- _The problem_
Return only the lines from the one containing "成員 (948, 418)" to the end of the entries below, exactly as written, both ends included.

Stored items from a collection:
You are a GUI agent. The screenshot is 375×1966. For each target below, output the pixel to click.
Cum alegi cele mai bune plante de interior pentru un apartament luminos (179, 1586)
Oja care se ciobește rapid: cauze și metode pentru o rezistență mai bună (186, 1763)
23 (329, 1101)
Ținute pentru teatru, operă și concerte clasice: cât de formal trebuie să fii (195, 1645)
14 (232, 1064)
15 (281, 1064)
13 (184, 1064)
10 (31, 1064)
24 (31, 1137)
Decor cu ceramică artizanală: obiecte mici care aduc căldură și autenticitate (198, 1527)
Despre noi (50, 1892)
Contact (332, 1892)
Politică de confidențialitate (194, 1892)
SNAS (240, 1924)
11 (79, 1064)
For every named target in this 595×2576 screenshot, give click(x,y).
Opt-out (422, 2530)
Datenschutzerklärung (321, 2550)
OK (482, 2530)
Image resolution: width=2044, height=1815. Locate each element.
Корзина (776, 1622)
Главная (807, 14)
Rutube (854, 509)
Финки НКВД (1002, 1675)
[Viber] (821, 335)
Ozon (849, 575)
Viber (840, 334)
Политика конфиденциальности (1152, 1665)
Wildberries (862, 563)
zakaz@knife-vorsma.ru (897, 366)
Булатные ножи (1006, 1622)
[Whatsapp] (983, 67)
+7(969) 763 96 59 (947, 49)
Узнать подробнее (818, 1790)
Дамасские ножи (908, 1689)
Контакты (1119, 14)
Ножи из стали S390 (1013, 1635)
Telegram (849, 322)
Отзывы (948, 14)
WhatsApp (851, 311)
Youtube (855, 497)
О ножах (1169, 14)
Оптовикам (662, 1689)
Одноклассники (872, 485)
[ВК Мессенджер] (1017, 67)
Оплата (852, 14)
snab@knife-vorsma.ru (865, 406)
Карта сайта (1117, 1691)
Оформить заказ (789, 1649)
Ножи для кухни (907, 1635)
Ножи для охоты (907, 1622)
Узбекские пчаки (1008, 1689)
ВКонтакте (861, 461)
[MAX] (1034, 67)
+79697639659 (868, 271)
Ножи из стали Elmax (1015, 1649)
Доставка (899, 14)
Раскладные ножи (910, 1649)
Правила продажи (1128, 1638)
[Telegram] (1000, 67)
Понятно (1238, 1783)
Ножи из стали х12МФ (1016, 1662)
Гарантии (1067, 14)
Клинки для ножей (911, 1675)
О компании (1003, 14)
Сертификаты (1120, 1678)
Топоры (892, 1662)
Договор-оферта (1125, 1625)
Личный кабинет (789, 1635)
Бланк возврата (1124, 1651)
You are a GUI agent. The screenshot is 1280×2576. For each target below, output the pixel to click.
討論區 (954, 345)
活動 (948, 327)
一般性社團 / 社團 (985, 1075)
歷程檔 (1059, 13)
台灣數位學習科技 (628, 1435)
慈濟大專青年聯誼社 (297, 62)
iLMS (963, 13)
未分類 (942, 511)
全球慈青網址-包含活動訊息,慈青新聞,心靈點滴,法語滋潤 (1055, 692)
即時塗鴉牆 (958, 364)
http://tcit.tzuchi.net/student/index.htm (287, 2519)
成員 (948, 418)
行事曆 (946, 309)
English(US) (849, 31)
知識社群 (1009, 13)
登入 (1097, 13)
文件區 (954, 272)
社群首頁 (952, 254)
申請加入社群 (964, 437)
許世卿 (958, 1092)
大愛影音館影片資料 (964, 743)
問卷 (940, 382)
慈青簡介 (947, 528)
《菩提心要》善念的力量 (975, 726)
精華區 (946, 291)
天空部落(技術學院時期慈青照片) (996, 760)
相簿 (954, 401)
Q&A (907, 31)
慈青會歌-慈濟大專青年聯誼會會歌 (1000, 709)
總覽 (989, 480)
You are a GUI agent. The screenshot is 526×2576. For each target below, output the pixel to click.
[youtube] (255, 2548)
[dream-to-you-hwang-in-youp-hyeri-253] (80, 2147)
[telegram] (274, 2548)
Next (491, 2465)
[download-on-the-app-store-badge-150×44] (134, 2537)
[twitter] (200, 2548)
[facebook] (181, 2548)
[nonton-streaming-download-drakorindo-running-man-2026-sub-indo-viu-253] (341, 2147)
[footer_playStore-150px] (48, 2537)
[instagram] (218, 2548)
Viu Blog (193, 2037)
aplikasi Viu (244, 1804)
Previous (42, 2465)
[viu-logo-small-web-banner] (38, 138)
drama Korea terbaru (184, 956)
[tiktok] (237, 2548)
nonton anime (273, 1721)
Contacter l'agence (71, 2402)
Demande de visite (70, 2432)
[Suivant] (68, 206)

- _Response to this task_
成員 (948, 418)
行事曆 (946, 309)
English(US) (849, 31)
知識社群 (1009, 13)
登入 (1097, 13)
文件區 (954, 272)
社群首頁 (952, 254)
申請加入社群 (964, 437)
許世卿 (958, 1092)
大愛影音館影片資料 (964, 743)
問卷 (940, 382)
慈青簡介 (947, 528)
《菩提心要》善念的力量 (975, 726)
精華區 (946, 291)
天空部落(技術學院時期慈青照片) (996, 760)
相簿 (954, 401)
Q&A (907, 31)
慈青會歌-慈濟大專青年聯誼會會歌 (1000, 709)
總覽 (989, 480)
You are a GUI agent. The screenshot is 526×2576. For each target below, output the pixel to click.
[youtube] (255, 2548)
[dream-to-you-hwang-in-youp-hyeri-253] (80, 2147)
[telegram] (274, 2548)
Next (491, 2465)
[download-on-the-app-store-badge-150×44] (134, 2537)
[twitter] (200, 2548)
[facebook] (181, 2548)
[nonton-streaming-download-drakorindo-running-man-2026-sub-indo-viu-253] (341, 2147)
[footer_playStore-150px] (48, 2537)
[instagram] (218, 2548)
Viu Blog (193, 2037)
aplikasi Viu (244, 1804)
Previous (42, 2465)
[viu-logo-small-web-banner] (38, 138)
drama Korea terbaru (184, 956)
[tiktok] (237, 2548)
nonton anime (273, 1721)
Contacter l'agence (71, 2402)
Demande de visite (70, 2432)
[Suivant] (68, 206)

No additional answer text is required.